What does this actually mean for the hiring process?  First, if you are tasked with choosing who will join your faculty, cast a large net.  Bring in all candidates for interviews with potential learning team members.  Make sure that you have a chance to observe how the interviewee interacts with both teachers and students.  And, when the time comes, make your selection with input from the teachers will be forming a team with the new hire.  This procedure will go a long way toward earning the respect of the teachers in your building and developing highly functioning PLCs.

What else would you suggest for those faced with hiring for PLCs?

photo credit: 1derwoman via photo pin cc

2 thoughts on “The Avengers Initiative and Hiring

  1. Hey Paul,

    This is a BRILLIANT quote:

    Talented administrators know that it is more important to build teams than rosters.

    LeBron and the whole Miami Heat fiasco is another really good example of the team versus roster issue.

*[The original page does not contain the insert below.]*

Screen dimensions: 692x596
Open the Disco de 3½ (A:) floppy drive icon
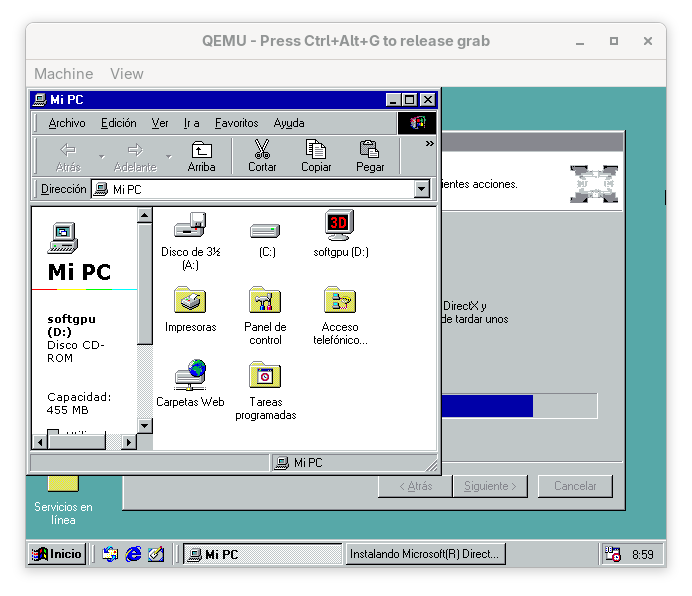point(190,227)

And Carmelo and Amare in New York.

    Sure those teams are stacked with great rosters — but great rosters didn’t get either one terribly far. Even this year, Miami seemed to win in spite of their team instead of because of it.

    Really dug this bit. Going to have to go out and see that movie now! Might need a geek translator, though. Wanna help?!

    ; )


  2. Hey guys,

    I wonder if we can consider someone a super teacher if they aren’t willing to work as part of a team.

    (I don’t want this to seem like a drive-by comment, but I don’t have much else to add besides that.)